Problem statement | Please reproduce the portion of the passage on views of giftedness word for word, starting at "Similarly, researchers studying" and ending at "and differentially apportioned.".

BEGIN Given passage

Early work that focused on exceptionally advanced ability assumed that giftedness, creativity, and talent were innate and permanent. It focused on attempts to measure and quantify these attributes in order to identify certain people as gifted, creative, and/or talented relative to others, and advocated that labeled children be provided with enriched learning opportunities, often in segregated classrooms or special schools. Not surprisingly, many educators, as well as parents of children excluded from the special categories, considered the enterprise elitist, and found it untenable. That children from certain minorities, and from rural and less privileged backgrounds, were less likely to be assigned to the preferred categories added to the weight of the claims of elitism. Somewhat predictably, all of this led to political pressures to reduce or eliminate funding and support for gifted programs.

During the past quarter century or so, many factors have come together to challenge the perspective that some children are born more intelligent, creative, or talented than others. One factor was the popularity of Howard Gardner's theory of multiple intelligences, the idea that people can be intelligent in a number of different domains. Another challenge came from the neurosciences, with discoveries that the human brain is built by a complex and dynamic interaction between constitutional and environmental factors. Research findings in cognitive psychology and brain development show that although individual differences do appear to exist at birth, they are more malleable than once thought. Intelligence is not as unidimensional or as fixed at birth as was earlier assumed, but is considerably more domain-specific, plastic, and environmentally responsive.

Similarly, researchers studying expertise have discovered that ability is incrementally developed, built on effort, practice, and persistence, along with attitudes of problem finding and problem solving. Allied with this, studies of motivation are demonstrating that attitudes toward intelligence make an enormous difference in achievement outcomes. There is now a robust body of evidence demonstrating that people with a growth mindset—believing that intelligence develops, that ability is constructed one step at a time, with appropriate opportunities to learn and hard work over time—do better academically, as well as in many other areas of their lives, than do those with a fixed mindset, who believe that intelligence is fixed at birth, and differentially apportioned.

END Given passage
BEGIN Extracted data

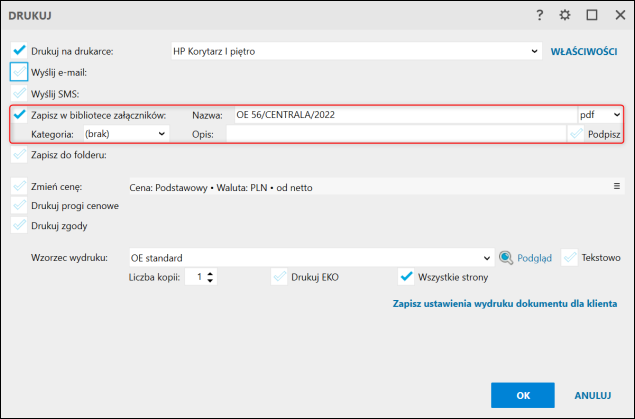Click the help question mark icon
Image resolution: width=635 pixels, height=419 pixels.
coord(539,15)
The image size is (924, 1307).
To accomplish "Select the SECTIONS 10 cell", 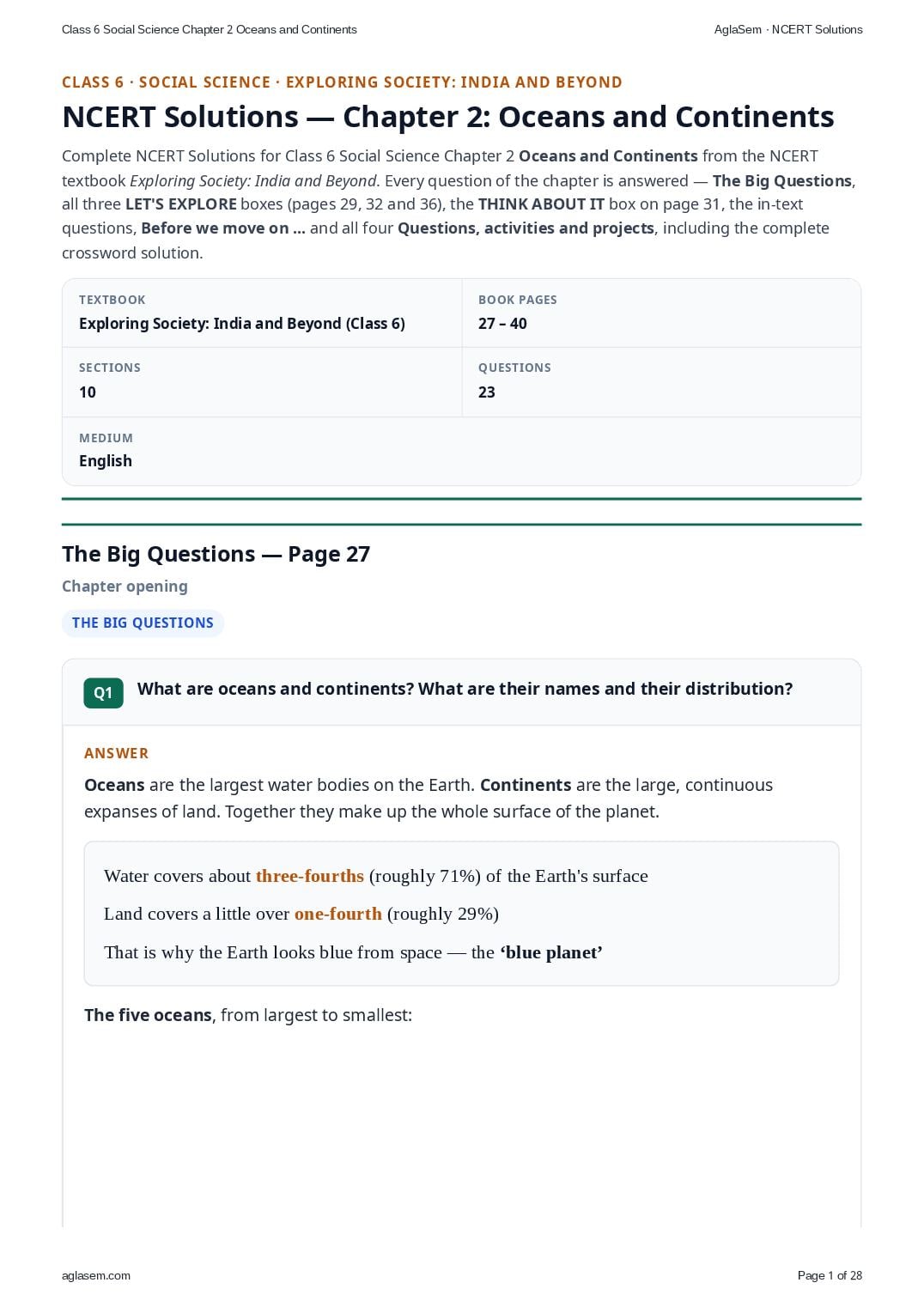I will pyautogui.click(x=262, y=382).
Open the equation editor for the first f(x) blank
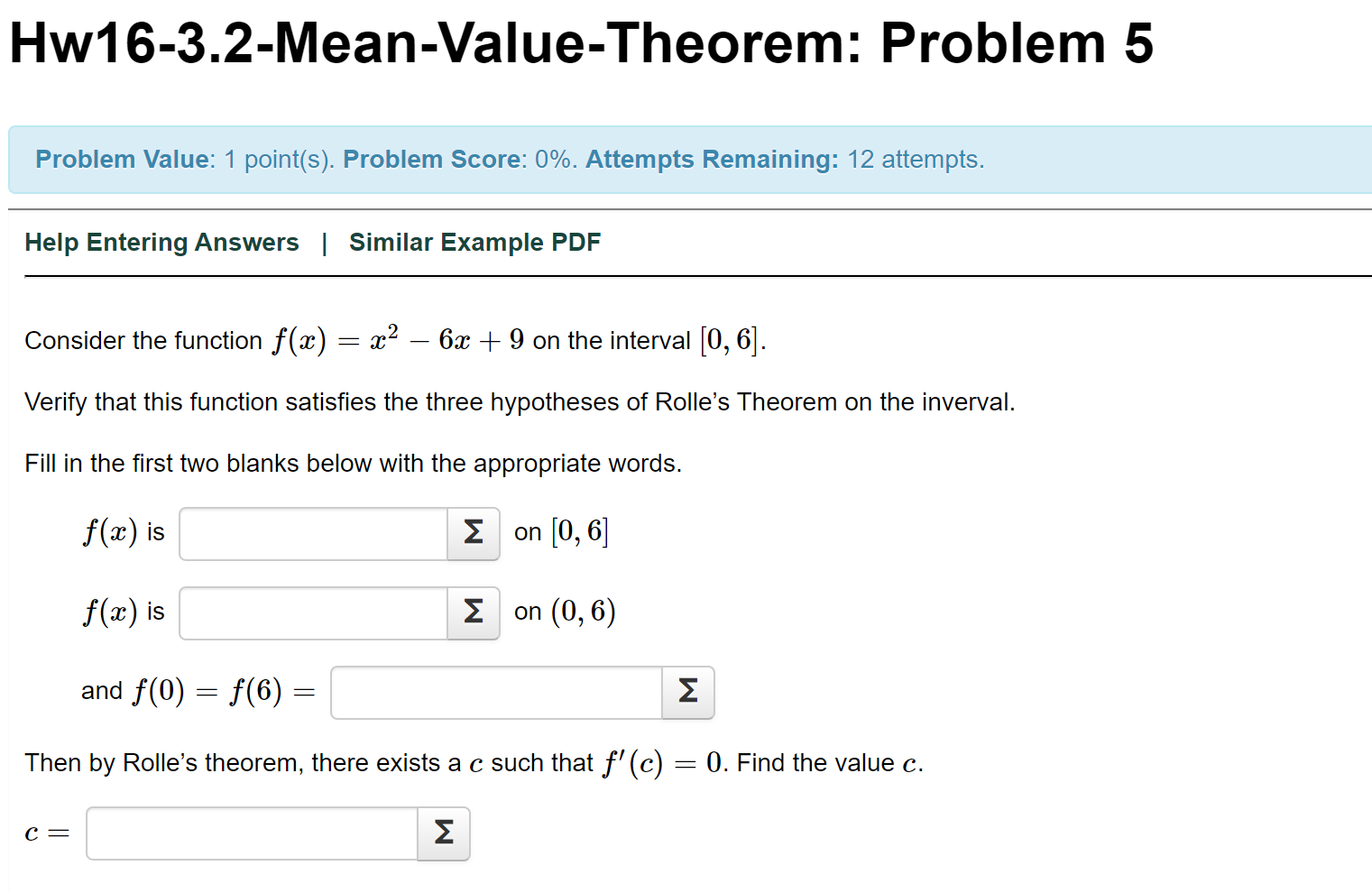 pos(473,534)
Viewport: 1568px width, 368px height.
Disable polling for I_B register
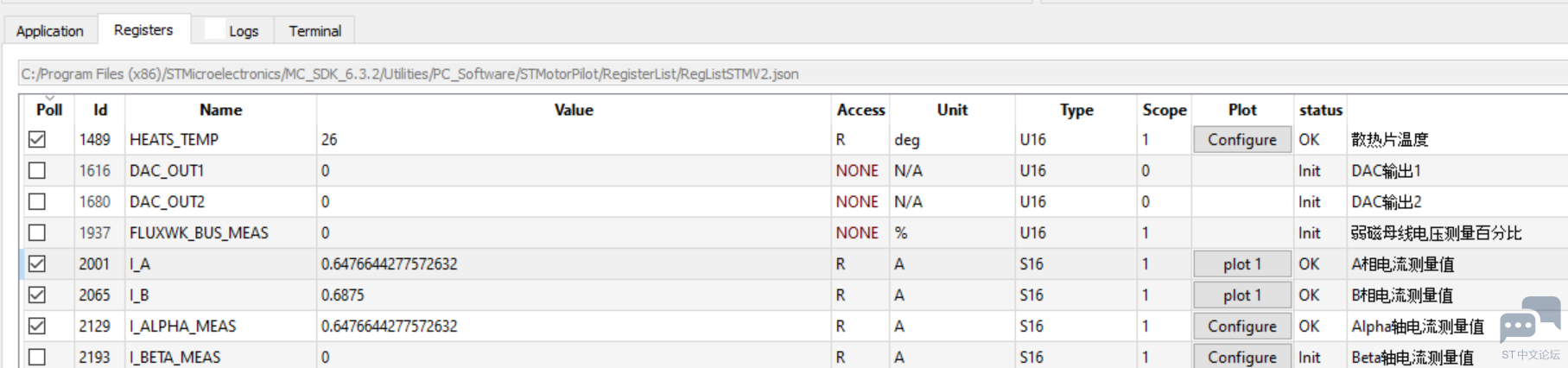37,295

END Extracted data

Your solution |
Similarly, researchers studying expertise have discovered that ability is incrementally developed, built on effort, practice, and persistence, along with attitudes of problem finding and problem solving. Allied with this, studies of motivation are demonstrating that attitudes toward intelligence make an enormous difference in achievement outcomes. There is now a robust body of evidence demonstrating that people with a growth mindset—believing that intelligence develops, that ability is constructed one step at a time, with appropriate opportunities to learn and hard work over time—do better academically, as well as in many other areas of their lives, than do those with a fixed mindset, who believe that intelligence is fixed at birth, and differentially apportioned.